Ler é, por definição, o “processo de simultaneamente extrair e construir significado por meio da interacção e envolvimento com a linguagem escrita” (Glossário de Literacia, 2020). Extrair e construir significado (compreensão da leitura) depende, essencialmente, de duas capacidades fundamentais: (a) capacidades básicas de leitura; e (b) capacidades de conexão (no inglês, bridging skills).

As capacidades básicas de leitura dizem respeito a um conjunto de competências, como a consciência fonológica, a consciência fonémica e o reconhecimento automático de palavras escritas, que os alunos devem adquirir e dominar antes de se tornarem fluentes na leitura.

O exemplo que se segue demonstra, de forma muito simples, a importância destas capacidades na compreensão da leitura: os alunos com consciência dos sons de padrões de letras, como a sílaba “ca”, serão certamente capazes de descodificar, sem dificuldade, palavras como “caneta”, “cadeira” e “caneca”. A descodificação correcta destas palavras contribuirá, por sua vez, para que os alunos reconheçam os objectos aos quais as palavras se referem e, consequentemente, compreendam um texto que as contenham.

Além disso, os alunos que adquirem experiência na leitura, inclusive na leitura de palavras ortograficamente complexas, como “normalmente” e “geralmente”, afectam menos recursos atencionais à leitura de palavras e mais à compreensão, uma vez que o reconhecimento rápido e automático das palavras do texto permite aceder, directamente, ao seu significado.

Os professores devem, por esta razão, procurar aumentar a capacidade de leitura dos alunos, inclusive por intermédio da promoção da consciência fonémica e da instrução fónica, que, segundo a investigação, são particularmente benéficas no desenvolvimento da compreensão da leitura.

Para compreender um texto, é fundamental que os alunos adquiram, também, capacidades de conexão.

Estas capacidades permitem estabelecer uma ligação entre a descodificação e a compreensão das palavras de um texto e correspondem à flexibilidade cognitiva semântica grafofonológica, à consciência morfológica e à fluência de leitura.

A flexibilidade cognitiva semântica grafofonológica é, segundo a literatura, a capacidade de um aluno atender e, simultaneamente, alternar entre as letras-sons das palavras (grafonológica) e o respectivo significado (semântica).
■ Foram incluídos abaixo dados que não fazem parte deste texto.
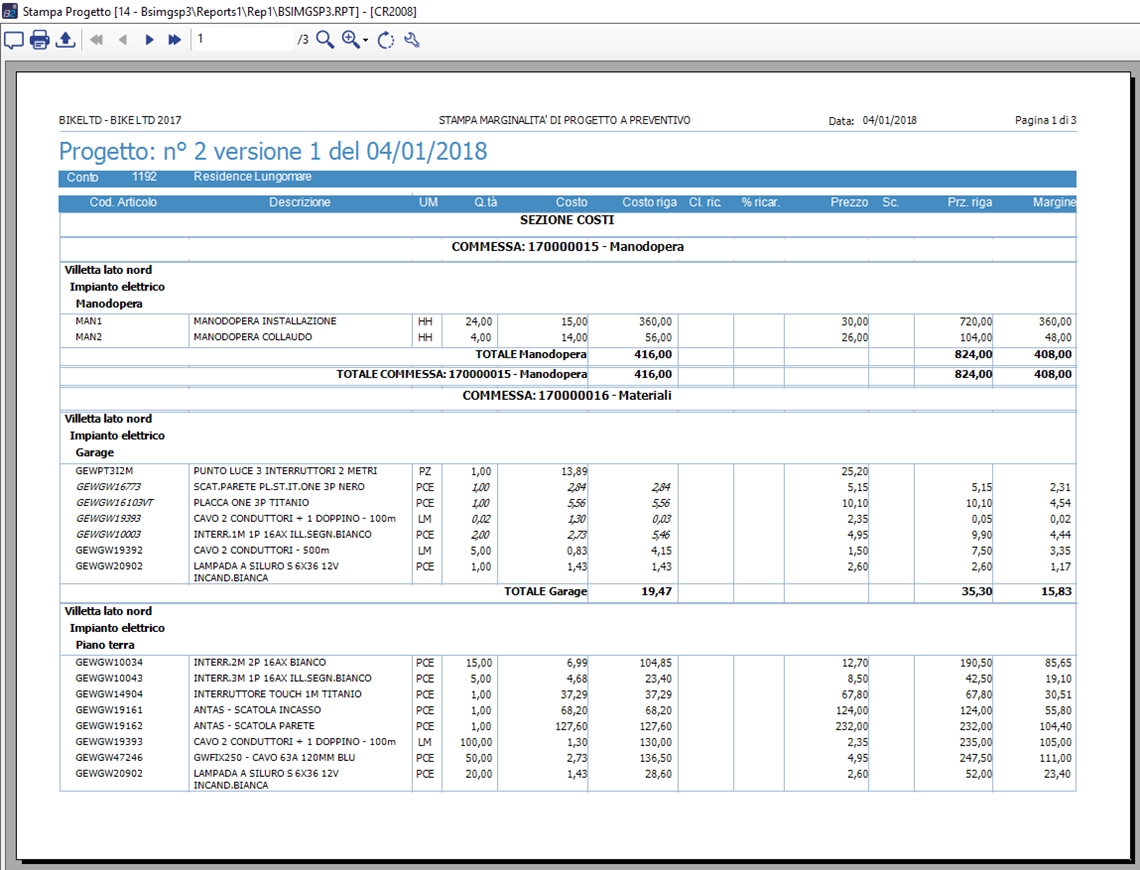Refresh the report data
The image size is (1140, 870).
(x=386, y=40)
O que significa isto, exactamente? Na Figura 1, apresenta-se uma matriz que cruza as relações letras-sons e os significados das palavras.

Na primeira linha horizontal encontram-se duas palavras que se referem a comida (“banana” e “avelã”) e, na segunda linha, uma palavra que se refere a um meio de transporte (“barco”). Por outro lado, na primeira linha vertical, ambas as palavras começam com /b/ (“banana” e “barco”) e, na segunda linha, a palavra apresentada começa com /a/ (“avelã”).
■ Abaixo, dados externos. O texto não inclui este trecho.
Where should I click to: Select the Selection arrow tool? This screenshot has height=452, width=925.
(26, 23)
Para completar a matriz correctamente, os alunos devem perceber que a palavra em falta (representada por um ponto de interrogação) começa com /a/ (assim com a palavra que se encontra acima) e corresponde a um meio de transporte (tal como a palavra que se encontra no lado esquerdo e que, neste caso, poderia ser, por exemplo, “avião”).

Figura 1
Matriz para promover a flexibilidade cognitiva semântica grafofonológica

A consciência morfológica consiste na capacidade de reflectir e manipular a estrutura morfológica das palavras. Apoia os alunos na tarefa de reconhecimento e de interpretação, quer de morfemas flexionais (e.g., sufixo “-mos”, na palavra “falamos”), quer de morfemas derivacionais (e.g., sufixo “-idade”, na palavra “formalidade”).

A importância da consciência morfológica na compreensão do texto, é inegável. Segundo a literatura, o ensino intensivo da morfologia para além de influenciar, directamente, a compreensão da leitura, estimula o desenvolvimento de capacidades essenciais para os alunos compreenderem aquilo que lêem.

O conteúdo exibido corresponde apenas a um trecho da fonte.